What Is an Integral?

First of all, we know that differentiation breaks a function down into infinitesimal changes in order to calculate how the function changes locally. Integration, on the other hand, is the opposite of differentiation: it accumulates the infinitesimal changes of a function one by one to obtain the whole.

From the abstract perspective of functions, when we differentiate the function $y=f(x)$ and divide the two infinitesimal changes $dy$ and $dx$ , we obtain the instantaneous rate of change of the function at that point, which is the derivative:

f'(x)=\frac{\mathrm{d}y}{\mathrm{d}x}

What integration does is accumulate the tiny changes produced within each small segment, thereby obtaining the overall change:

f(x_1)-f(x_0)=\sum \Delta y

As the interval is divided into increasingly finer segments, the actual change $Δy$ within each segment can be represented by the differential $dy$ . By adding up all the infinitesimal changes $dy$ from $x_0$ to $x_1$ , we can obtain the change in the function from $x_0$ to $x_1$ . In other words, this is the definite integral of the derivative function over that interval:

f(x_1) - f(x_0)= \int_{x_0}^{x_1} , dy = \int_{x_0}^{x_1} f'(x) , \mathrm{d}x

We will discuss the details and geometric interpretation of definite integrals more carefully in the next section. For now, let us rearrange the formula:

f(x_1) = f(x_0) + \int_{x_0}^{x_1} f'(x) , \mathrm{d}x

Here, the function value at the starting point, $f(x_0)$ , is a constant. If no initial value is specified, we can write it as an arbitrary constant $C$ :

f(x_1) = C + \int_{x_0}^{x_1} f'(x) , \mathrm{d}x

When we stop using a fixed, known $x_1$ as the upper limit of the definite integral and replace it with a variable $x$ , we obtain the formula for indefinite integrals:

\int f'(x) , \mathrm{d}x = f(x) + C

A definite integral with a variable upper limit gives us one specific antiderivative. An indefinite integral adds an arbitrary constant $C$ to that antiderivative, representing all possible antiderivatives.
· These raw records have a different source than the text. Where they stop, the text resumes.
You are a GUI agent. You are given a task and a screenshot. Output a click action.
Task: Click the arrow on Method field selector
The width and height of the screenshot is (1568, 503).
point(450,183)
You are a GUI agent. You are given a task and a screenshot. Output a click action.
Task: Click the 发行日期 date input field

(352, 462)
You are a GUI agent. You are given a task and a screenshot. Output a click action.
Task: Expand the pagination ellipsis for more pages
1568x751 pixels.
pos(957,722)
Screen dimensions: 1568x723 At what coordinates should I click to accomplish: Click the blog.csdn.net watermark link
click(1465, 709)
Basic Concepts of Indefinite Integrals

Definition

Although we derived the formula for indefinite integrals in the introduction through a whole bunch of flashy steps that nobody can understand anyway, an introduction is still just an introduction. ~~It is not a big deal if you skip the entire thing.~~

So, what are indefinite integrals useful for?
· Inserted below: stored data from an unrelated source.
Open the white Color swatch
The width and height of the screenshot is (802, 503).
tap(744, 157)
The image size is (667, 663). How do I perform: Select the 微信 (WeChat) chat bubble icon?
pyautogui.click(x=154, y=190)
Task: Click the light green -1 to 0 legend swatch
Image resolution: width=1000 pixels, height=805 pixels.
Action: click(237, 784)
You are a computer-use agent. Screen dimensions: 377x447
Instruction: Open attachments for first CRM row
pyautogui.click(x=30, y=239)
Definition: The collection of all antiderivatives of $f(x)$ is called the indefinite integral of $f(x)$ .

That is right. An indefinite integral is essentially this: given the derivative of a function, work backwards to find the original function.
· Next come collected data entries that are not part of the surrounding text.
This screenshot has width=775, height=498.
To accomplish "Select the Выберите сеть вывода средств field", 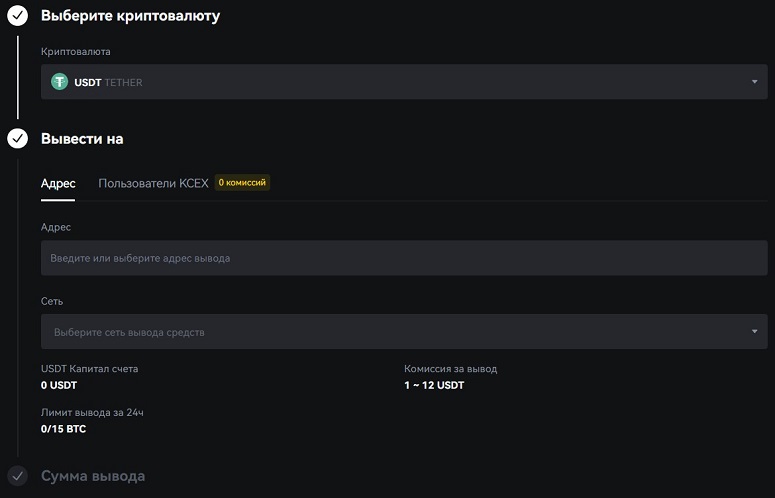I will coord(404,332).
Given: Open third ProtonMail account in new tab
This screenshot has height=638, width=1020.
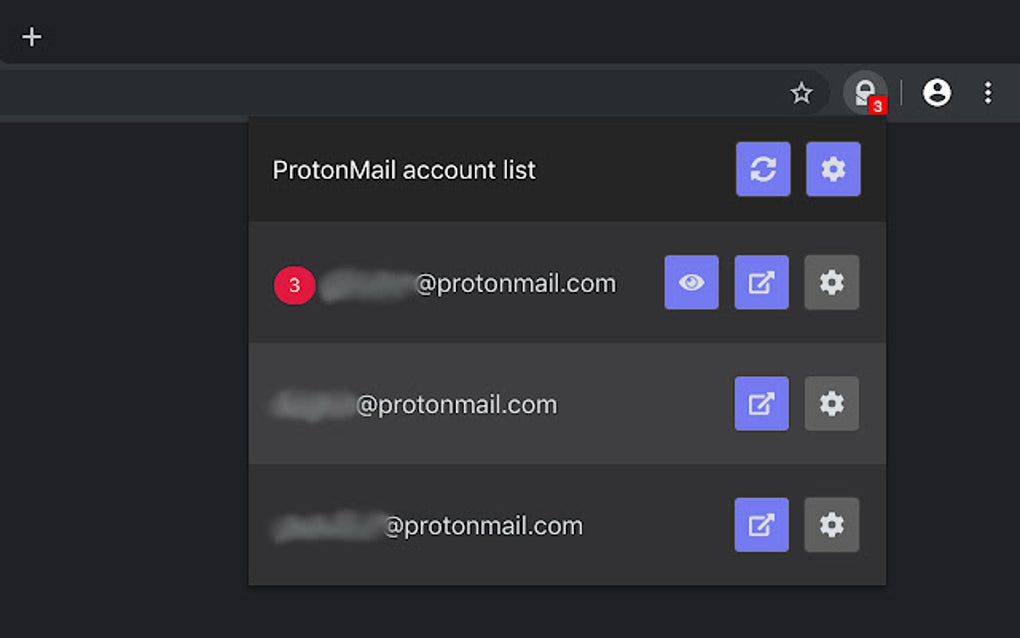Looking at the screenshot, I should (761, 525).
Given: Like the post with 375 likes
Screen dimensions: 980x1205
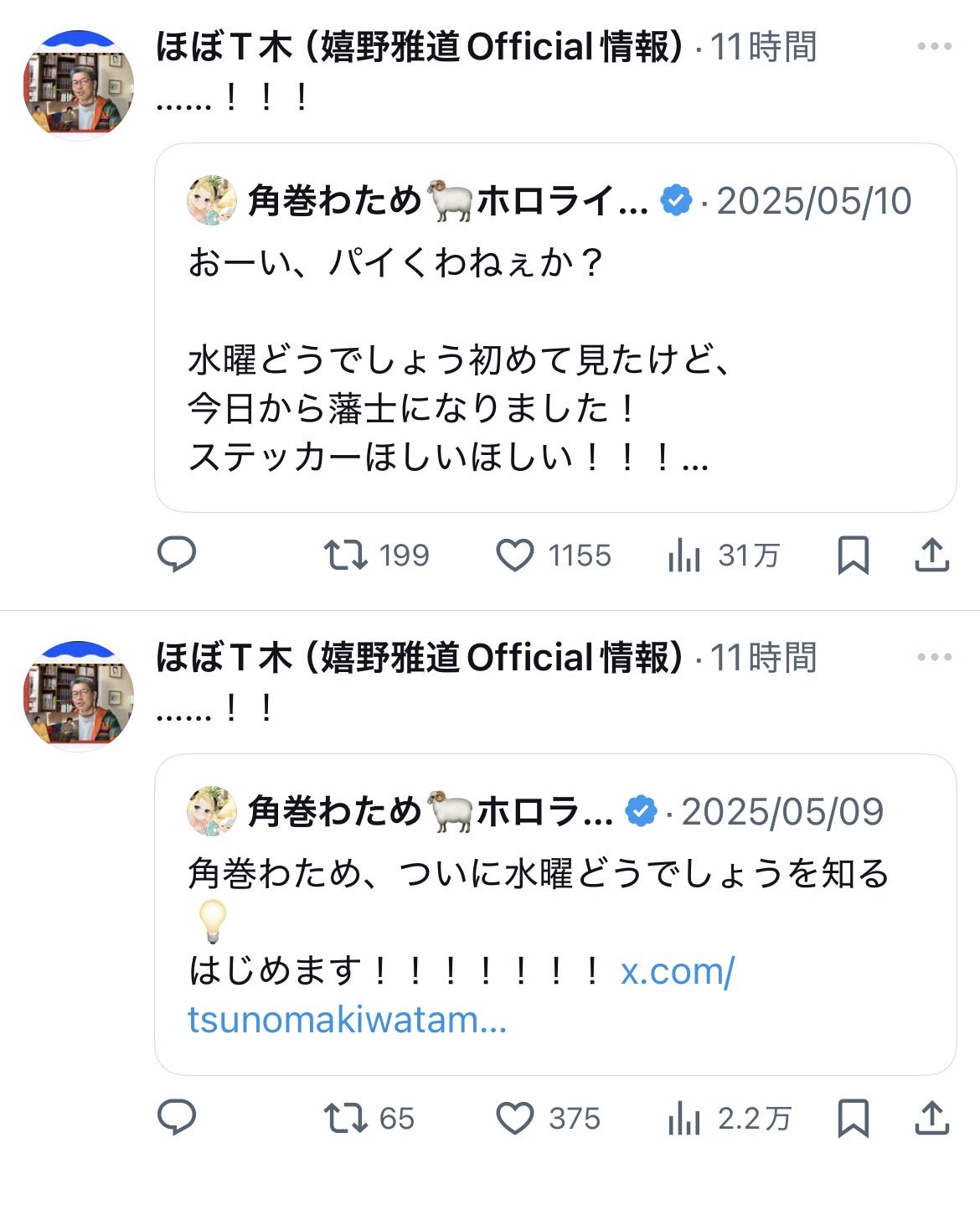Looking at the screenshot, I should coord(515,1118).

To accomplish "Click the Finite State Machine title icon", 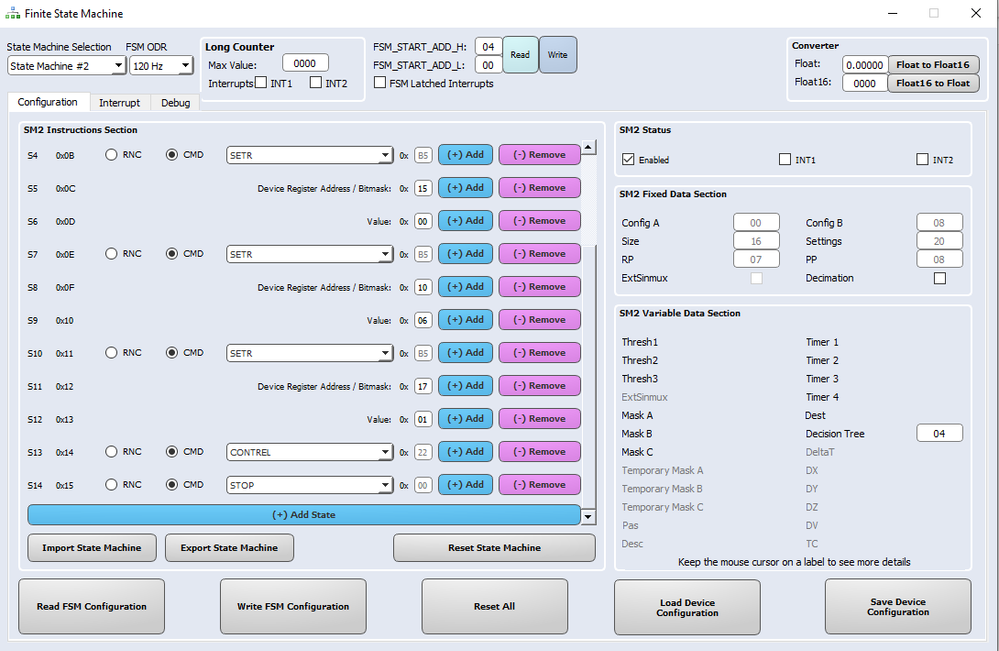I will (12, 13).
Compared with differentiation, differentiation breaks a function down into its local pattern of change. An indefinite integral restores the original function from that local pattern of change.

Theorem

“Very good, V.” Johnny tilts up his sunglasses, which he thinks make him look cool. “Then do you know why a function $f(x)$ that is continuous on an interval $I$ must have an antiderivative on that interval?”

Theorem: If $f(x)$ is continuous on an interval $I$ , then $f(x)$ must have an antiderivative on the interval $I$ .

Let us take an example, Johnny says, turning his gaze back to the car’s dashboard.

Suppose we define a function relating velocity to time:

v(t)

Then we can easily define:

s(t)=\int_{t_0}^{t}v(u) , \mathrm{d}u

It represents the displacement from $t_0$ to $t$ .

Suppose we drive for a very short amount of time $\Delta t$ . The additional distance travelled can be approximated by:

\Delta s \approx v(t) \Delta t

That is:

\frac{\Delta s}{\Delta t} \approx v(t)

As $\Delta t → 0$ , we can treat the expression above as:

\frac{\mathrm{d}s}{\mathrm{d}t} = s'(t) = v(t)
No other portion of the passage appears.